**THE TASK**
All of the entries below are to be retyped exactly.

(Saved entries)
"""
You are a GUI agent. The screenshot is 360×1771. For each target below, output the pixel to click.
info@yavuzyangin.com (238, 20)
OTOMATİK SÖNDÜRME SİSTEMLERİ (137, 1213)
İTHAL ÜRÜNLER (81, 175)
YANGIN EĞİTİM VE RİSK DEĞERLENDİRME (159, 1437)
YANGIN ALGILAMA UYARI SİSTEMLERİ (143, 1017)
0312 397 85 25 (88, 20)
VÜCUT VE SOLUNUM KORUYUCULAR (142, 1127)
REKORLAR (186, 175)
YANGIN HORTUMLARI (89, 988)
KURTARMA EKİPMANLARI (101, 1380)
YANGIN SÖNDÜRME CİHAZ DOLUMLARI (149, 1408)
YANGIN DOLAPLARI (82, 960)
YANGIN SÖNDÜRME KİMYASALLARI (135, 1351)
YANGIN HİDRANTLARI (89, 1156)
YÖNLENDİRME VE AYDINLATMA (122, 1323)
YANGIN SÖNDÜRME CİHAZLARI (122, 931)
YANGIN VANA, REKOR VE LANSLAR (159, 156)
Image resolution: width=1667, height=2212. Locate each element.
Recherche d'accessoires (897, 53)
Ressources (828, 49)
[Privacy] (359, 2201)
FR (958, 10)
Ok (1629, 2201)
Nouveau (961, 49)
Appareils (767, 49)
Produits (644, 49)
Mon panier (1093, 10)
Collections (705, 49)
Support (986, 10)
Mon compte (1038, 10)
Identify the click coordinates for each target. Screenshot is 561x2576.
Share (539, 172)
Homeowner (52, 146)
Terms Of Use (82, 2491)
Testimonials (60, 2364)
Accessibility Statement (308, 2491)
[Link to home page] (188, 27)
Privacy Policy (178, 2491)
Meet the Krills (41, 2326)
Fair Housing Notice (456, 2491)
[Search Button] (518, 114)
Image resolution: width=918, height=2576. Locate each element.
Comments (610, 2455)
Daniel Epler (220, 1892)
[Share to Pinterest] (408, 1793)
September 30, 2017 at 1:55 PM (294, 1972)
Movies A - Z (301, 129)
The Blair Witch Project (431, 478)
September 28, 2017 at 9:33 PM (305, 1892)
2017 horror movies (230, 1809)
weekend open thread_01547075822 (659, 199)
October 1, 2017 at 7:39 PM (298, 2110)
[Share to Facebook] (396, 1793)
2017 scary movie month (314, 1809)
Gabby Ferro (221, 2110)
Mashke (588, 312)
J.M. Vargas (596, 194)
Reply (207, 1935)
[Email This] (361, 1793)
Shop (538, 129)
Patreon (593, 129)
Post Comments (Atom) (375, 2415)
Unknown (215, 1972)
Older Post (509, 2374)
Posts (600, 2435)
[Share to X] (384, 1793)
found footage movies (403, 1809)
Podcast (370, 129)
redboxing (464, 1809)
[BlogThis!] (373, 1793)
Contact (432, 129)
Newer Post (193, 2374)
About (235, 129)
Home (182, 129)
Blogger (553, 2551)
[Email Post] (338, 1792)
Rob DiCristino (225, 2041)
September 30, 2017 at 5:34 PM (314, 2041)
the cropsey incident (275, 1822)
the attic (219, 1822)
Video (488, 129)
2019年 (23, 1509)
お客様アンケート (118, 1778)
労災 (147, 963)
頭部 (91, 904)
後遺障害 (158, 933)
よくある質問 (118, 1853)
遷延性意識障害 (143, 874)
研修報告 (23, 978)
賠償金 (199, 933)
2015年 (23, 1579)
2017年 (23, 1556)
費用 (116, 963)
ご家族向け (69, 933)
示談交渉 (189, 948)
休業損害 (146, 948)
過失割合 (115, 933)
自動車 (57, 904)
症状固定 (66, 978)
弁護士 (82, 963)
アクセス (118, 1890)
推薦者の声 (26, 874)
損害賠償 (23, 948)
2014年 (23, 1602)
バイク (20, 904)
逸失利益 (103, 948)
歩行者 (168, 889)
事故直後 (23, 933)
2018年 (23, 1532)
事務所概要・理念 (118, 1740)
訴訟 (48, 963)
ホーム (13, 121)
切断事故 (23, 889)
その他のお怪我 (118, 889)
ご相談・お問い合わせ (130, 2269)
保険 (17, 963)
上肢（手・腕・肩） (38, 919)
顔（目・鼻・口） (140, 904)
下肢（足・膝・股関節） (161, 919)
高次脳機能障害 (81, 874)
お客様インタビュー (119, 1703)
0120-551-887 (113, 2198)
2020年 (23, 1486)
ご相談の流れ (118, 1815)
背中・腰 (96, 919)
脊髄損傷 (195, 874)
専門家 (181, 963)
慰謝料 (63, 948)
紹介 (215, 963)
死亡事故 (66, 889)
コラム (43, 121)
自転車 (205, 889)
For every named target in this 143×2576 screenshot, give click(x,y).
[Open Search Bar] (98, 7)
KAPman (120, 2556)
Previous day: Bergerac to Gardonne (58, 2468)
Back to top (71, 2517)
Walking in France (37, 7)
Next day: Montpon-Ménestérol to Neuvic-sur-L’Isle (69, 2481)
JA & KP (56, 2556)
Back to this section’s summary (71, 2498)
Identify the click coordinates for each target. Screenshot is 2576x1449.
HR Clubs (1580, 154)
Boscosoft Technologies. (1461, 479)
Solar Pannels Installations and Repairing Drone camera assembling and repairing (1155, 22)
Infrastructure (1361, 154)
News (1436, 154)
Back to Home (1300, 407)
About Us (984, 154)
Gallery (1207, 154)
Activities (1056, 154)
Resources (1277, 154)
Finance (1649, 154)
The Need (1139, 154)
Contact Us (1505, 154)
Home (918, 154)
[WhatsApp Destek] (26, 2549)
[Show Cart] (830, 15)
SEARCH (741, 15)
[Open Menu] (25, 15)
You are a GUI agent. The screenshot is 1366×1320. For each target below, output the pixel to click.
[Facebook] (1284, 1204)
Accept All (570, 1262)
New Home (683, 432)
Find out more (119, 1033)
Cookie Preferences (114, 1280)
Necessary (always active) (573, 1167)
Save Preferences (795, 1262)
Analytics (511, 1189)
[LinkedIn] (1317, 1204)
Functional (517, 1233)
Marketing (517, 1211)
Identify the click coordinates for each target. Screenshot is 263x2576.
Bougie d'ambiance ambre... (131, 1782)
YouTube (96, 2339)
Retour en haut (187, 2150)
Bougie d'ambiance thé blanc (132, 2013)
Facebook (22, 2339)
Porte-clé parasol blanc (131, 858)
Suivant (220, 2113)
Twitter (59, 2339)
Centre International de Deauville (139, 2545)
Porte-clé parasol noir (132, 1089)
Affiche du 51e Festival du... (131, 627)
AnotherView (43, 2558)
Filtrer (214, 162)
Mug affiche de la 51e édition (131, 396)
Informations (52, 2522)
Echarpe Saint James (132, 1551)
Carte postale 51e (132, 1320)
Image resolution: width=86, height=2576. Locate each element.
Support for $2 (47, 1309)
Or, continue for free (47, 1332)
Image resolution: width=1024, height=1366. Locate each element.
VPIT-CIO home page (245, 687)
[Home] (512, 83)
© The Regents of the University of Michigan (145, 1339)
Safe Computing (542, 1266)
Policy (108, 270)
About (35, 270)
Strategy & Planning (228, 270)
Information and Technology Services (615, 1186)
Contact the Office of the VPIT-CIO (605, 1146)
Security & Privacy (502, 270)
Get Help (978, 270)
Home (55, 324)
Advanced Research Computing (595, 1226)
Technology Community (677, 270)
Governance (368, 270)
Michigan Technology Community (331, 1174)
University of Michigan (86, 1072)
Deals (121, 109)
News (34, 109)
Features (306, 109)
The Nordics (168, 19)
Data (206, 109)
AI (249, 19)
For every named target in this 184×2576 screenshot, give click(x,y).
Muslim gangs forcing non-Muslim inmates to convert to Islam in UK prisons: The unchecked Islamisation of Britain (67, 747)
"""
**COMPLETED EXERCISE**
You are a GUI agent. The screenshot is 360×1771. For each target below, output the pixel to click.
info@yavuzyangin.com (238, 20)
OTOMATİK SÖNDÜRME SİSTEMLERİ (137, 1213)
İTHAL ÜRÜNLER (81, 175)
YANGIN EĞİTİM VE RİSK DEĞERLENDİRME (159, 1437)
YANGIN ALGILAMA UYARI SİSTEMLERİ (143, 1017)
0312 397 85 25 (88, 20)
VÜCUT VE SOLUNUM KORUYUCULAR (142, 1127)
REKORLAR (186, 175)
YANGIN HORTUMLARI (89, 988)
KURTARMA EKİPMANLARI (101, 1380)
YANGIN SÖNDÜRME CİHAZ DOLUMLARI (149, 1408)
YANGIN DOLAPLARI (82, 960)
YANGIN SÖNDÜRME KİMYASALLARI (135, 1351)
YANGIN HİDRANTLARI (89, 1156)
YÖNLENDİRME VE AYDINLATMA (122, 1323)
YANGIN SÖNDÜRME CİHAZLARI (122, 931)
YANGIN VANA, REKOR VE LANSLAR (159, 156)
Image resolution: width=1667, height=2212. Locate each element.
Recherche d'accessoires (897, 53)
Ressources (828, 49)
[Privacy] (359, 2201)
FR (958, 10)
Ok (1629, 2201)
Nouveau (961, 49)
Appareils (767, 49)
Produits (644, 49)
Mon panier (1093, 10)
Collections (705, 49)
Support (986, 10)
Mon compte (1038, 10)
Identify the click coordinates for each target. Screenshot is 561x2576.
Share (539, 172)
Homeowner (52, 146)
Terms Of Use (82, 2491)
Testimonials (60, 2364)
Accessibility Statement (308, 2491)
[Link to home page] (188, 27)
Privacy Policy (178, 2491)
Meet the Krills (41, 2326)
Fair Housing Notice (456, 2491)
[Search Button] (518, 114)
Image resolution: width=918, height=2576. Locate each element.
Comments (610, 2455)
Daniel Epler (220, 1892)
[Share to Pinterest] (408, 1793)
September 30, 2017 at 1:55 PM (294, 1972)
Movies A - Z (301, 129)
The Blair Witch Project (431, 478)
September 28, 2017 at 9:33 PM (305, 1892)
2017 horror movies (230, 1809)
weekend open thread_01547075822 (659, 199)
October 1, 2017 at 7:39 PM (298, 2110)
[Share to Facebook] (396, 1793)
2017 scary movie month (314, 1809)
Gabby Ferro (221, 2110)
Mashke (588, 312)
J.M. Vargas (596, 194)
Reply (207, 1935)
[Email This] (361, 1793)
Shop (538, 129)
Patreon (593, 129)
Post Comments (Atom) (375, 2415)
Unknown (215, 1972)
Older Post (509, 2374)
Posts (600, 2435)
[Share to X] (384, 1793)
found footage movies (403, 1809)
Podcast (370, 129)
redboxing (464, 1809)
[BlogThis!] (373, 1793)
Contact (432, 129)
Newer Post (193, 2374)
About (235, 129)
Home (182, 129)
Blogger (553, 2551)
[Email Post] (338, 1792)
Rob DiCristino (225, 2041)
September 30, 2017 at 5:34 PM (314, 2041)
the cropsey incident (275, 1822)
the attic (219, 1822)
Video (488, 129)
2019年 (23, 1509)
お客様アンケート (118, 1778)
労災 (147, 963)
頭部 (91, 904)
後遺障害 (158, 933)
よくある質問 (118, 1853)
遷延性意識障害 (143, 874)
研修報告 (23, 978)
賠償金 (199, 933)
2015年 (23, 1579)
2017年 (23, 1556)
費用 (116, 963)
ご家族向け (69, 933)
示談交渉 (189, 948)
休業損害 (146, 948)
過失割合 (115, 933)
自動車 (57, 904)
症状固定 (66, 978)
弁護士 (82, 963)
アクセス (118, 1890)
推薦者の声 (26, 874)
損害賠償 (23, 948)
2014年 (23, 1602)
バイク (20, 904)
逸失利益 (103, 948)
歩行者 (168, 889)
事故直後 (23, 933)
2018年 (23, 1532)
事務所概要・理念 (118, 1740)
訴訟 (48, 963)
ホーム (13, 121)
切断事故 (23, 889)
その他のお怪我 (118, 889)
ご相談・お問い合わせ (130, 2269)
保険 (17, 963)
上肢（手・腕・肩） (38, 919)
顔（目・鼻・口） (140, 904)
下肢（足・膝・股関節） (161, 919)
高次脳機能障害 (81, 874)
お客様インタビュー (119, 1703)
0120-551-887 (113, 2198)
2020年 (23, 1486)
ご相談の流れ (118, 1815)
背中・腰 (96, 919)
脊髄損傷 (195, 874)
専門家 (181, 963)
慰謝料 (63, 948)
紹介 (215, 963)
死亡事故 (66, 889)
コラム (43, 121)
自転車 (205, 889)
For every named target in this 143×2576 screenshot, give click(x,y).
[Open Search Bar] (98, 7)
KAPman (120, 2556)
Previous day: Bergerac to Gardonne (58, 2468)
Back to top (71, 2517)
Walking in France (37, 7)
Next day: Montpon-Ménestérol to Neuvic-sur-L’Isle (69, 2481)
JA & KP (56, 2556)
Back to this section’s summary (71, 2498)
Identify the click coordinates for each target. Screenshot is 2576x1449.
HR Clubs (1580, 154)
Boscosoft Technologies. (1461, 479)
Solar Pannels Installations and Repairing Drone camera assembling and repairing (1155, 22)
Infrastructure (1361, 154)
News (1436, 154)
Back to Home (1300, 407)
About Us (984, 154)
Gallery (1207, 154)
Activities (1056, 154)
Resources (1277, 154)
Finance (1649, 154)
The Need (1139, 154)
Contact Us (1505, 154)
Home (918, 154)
[WhatsApp Destek] (26, 2549)
[Show Cart] (830, 15)
SEARCH (741, 15)
[Open Menu] (25, 15)
You are a GUI agent. The screenshot is 1366×1320. For each target below, output the pixel to click.
[Facebook] (1284, 1204)
Accept All (570, 1262)
New Home (683, 432)
Find out more (119, 1033)
Cookie Preferences (114, 1280)
Necessary (always active) (573, 1167)
Save Preferences (795, 1262)
Analytics (511, 1189)
[LinkedIn] (1317, 1204)
Functional (517, 1233)
Marketing (517, 1211)
Identify the click coordinates for each target. Screenshot is 263x2576.
Bougie d'ambiance ambre... (131, 1782)
YouTube (96, 2339)
Retour en haut (187, 2150)
Bougie d'ambiance thé blanc (132, 2013)
Facebook (22, 2339)
Porte-clé parasol blanc (131, 858)
Suivant (220, 2113)
Twitter (59, 2339)
Centre International de Deauville (139, 2545)
Porte-clé parasol noir (132, 1089)
Affiche du 51e Festival du... (131, 627)
AnotherView (43, 2558)
Filtrer (214, 162)
Mug affiche de la 51e édition (131, 396)
Informations (52, 2522)
Echarpe Saint James (132, 1551)
Carte postale 51e (132, 1320)
Image resolution: width=86, height=2576. Locate each element.
Support for $2 (47, 1309)
Or, continue for free (47, 1332)
Image resolution: width=1024, height=1366. Locate each element.
VPIT-CIO home page (245, 687)
[Home] (512, 83)
© The Regents of the University of Michigan (145, 1339)
Safe Computing (542, 1266)
Policy (108, 270)
About (35, 270)
Strategy & Planning (228, 270)
Information and Technology Services (615, 1186)
Contact the Office of the VPIT-CIO (605, 1146)
Security & Privacy (502, 270)
Get Help (978, 270)
Home (55, 324)
Advanced Research Computing (595, 1226)
Technology Community (677, 270)
Governance (368, 270)
Michigan Technology Community (331, 1174)
University of Michigan (86, 1072)
Deals (121, 109)
News (34, 109)
Features (306, 109)
The Nordics (168, 19)
Data (206, 109)
AI (249, 19)
For every named target in this 184×2576 screenshot, give click(x,y).
Muslim gangs forcing non-Muslim inmates to convert to Islam in UK prisons: The unchecked Islamisation of Britain (67, 747)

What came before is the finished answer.